CHAPTER 127

  The Deck

 

  The coffin laid upon two line-tubs, between the vice-bench and the

open hatchway; the Carpenter caulking its seams; the string of twisted

oakum slowly unwinding from a large roll of it placed in the bosom

of his frock.- Ahab comes slowly from the cabin-gangway, and hears Pip

following him.

 

  Back lad; I will be with ye again presently. He goes! Not this

hand complies with my humor more genially than that boy.- Middle aisle

of a church! What's here?"

  "Life-buoy, sir. Mr. Starbuck's orders. Oh, look, sir! Beware the

hatchway!"

  "Thank ye, man. Thy coffin lies handy to the vault."

  "Sir? The hatchway? oh! So it does, sir, so it does."

  "Art not thou the leg-maker? Look, did not this stump come from

thy shop?"

  "I believe it did, sir; does the ferrule stand, sir?"

  "Well enough. But art thou not also the undertaker?"

  "Aye, sir; I patched up this thing here as a coffin for Queequeg;

but they've set me now to turning it into something else."
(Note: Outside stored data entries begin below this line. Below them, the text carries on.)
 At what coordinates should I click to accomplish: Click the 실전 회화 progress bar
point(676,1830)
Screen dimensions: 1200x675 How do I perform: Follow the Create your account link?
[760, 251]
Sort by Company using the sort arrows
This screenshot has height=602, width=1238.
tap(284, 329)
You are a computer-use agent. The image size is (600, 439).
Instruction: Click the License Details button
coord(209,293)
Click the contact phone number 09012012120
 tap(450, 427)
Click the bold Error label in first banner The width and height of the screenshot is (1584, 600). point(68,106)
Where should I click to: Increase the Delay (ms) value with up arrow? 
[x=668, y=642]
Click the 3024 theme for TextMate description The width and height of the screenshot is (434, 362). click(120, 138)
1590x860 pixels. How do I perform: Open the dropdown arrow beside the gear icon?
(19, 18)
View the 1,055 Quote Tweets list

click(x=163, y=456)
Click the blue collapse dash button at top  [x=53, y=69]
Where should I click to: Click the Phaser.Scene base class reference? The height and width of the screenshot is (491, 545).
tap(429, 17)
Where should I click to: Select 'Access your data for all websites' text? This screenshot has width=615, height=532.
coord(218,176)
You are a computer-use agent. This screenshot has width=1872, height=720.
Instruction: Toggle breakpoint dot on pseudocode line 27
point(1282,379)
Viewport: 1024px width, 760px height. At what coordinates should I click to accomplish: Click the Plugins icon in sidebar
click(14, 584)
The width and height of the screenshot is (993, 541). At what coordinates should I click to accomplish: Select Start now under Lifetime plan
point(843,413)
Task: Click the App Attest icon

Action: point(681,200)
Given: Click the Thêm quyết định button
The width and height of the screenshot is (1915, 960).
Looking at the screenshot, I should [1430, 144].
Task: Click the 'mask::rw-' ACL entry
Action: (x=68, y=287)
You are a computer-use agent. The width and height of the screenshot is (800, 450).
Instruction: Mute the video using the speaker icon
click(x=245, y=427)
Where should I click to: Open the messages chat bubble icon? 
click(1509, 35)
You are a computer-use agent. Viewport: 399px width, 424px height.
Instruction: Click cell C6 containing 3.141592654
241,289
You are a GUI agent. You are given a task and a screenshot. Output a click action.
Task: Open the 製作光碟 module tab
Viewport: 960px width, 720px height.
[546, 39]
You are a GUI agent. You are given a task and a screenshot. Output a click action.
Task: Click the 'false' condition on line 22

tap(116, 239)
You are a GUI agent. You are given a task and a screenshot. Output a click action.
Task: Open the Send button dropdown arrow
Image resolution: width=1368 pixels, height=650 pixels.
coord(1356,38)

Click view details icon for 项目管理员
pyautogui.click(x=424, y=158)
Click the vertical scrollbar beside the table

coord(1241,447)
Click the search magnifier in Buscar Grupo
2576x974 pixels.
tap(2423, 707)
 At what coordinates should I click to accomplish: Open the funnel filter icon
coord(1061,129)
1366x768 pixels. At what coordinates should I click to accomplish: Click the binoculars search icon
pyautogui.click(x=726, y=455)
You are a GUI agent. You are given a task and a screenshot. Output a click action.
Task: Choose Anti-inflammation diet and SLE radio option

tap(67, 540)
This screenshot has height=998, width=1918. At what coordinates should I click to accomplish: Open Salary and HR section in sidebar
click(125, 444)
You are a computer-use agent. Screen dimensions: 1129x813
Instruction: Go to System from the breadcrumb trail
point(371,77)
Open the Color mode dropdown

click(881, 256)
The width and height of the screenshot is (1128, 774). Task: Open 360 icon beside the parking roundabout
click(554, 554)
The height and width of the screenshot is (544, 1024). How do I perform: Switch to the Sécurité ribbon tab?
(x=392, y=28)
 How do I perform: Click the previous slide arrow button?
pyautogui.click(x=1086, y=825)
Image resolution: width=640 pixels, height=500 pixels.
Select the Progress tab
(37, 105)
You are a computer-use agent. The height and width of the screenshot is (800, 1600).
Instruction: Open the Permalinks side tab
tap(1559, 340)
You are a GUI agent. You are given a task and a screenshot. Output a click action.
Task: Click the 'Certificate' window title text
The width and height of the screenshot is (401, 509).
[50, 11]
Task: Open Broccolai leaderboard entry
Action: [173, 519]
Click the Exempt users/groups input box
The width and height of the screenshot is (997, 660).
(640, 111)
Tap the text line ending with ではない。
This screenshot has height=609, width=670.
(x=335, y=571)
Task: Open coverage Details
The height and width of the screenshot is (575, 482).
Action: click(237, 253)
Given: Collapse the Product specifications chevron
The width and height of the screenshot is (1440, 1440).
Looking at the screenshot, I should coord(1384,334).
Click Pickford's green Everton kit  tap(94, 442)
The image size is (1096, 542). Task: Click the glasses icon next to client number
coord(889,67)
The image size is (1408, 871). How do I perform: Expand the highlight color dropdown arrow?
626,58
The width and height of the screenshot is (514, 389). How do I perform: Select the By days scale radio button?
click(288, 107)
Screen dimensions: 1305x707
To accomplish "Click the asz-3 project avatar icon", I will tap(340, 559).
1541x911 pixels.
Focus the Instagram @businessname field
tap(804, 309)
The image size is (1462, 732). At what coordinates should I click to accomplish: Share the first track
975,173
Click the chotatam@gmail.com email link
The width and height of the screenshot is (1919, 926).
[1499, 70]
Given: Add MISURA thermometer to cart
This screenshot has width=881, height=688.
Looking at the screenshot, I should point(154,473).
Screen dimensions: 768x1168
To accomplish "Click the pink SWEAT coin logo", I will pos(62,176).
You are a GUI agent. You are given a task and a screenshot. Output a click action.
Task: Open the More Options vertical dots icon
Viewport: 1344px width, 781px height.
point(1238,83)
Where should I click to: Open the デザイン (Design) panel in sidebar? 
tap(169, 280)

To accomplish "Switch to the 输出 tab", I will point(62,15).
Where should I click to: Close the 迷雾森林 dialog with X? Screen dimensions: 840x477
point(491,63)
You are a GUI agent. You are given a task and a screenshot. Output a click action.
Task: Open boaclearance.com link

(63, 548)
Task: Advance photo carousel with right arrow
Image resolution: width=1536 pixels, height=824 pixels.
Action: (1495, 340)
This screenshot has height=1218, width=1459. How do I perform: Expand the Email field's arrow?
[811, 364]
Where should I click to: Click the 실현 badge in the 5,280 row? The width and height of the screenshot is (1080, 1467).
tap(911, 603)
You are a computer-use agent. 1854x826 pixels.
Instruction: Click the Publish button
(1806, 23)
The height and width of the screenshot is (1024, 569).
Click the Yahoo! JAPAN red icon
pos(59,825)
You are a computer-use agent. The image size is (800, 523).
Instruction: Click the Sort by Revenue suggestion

  "Then tell me; art thou not an arrant, all-grasping,

intermeddling, monopolizing, heathenish old scamp, to be one day

making legs, and the next day coffins to clap them in, and yet again

life-buoys out of those same coffins? Thou art as unprincipled as

the gods, and as much of a jack-of-all-trades."

  "But I do not mean anything, sir. I do as I do."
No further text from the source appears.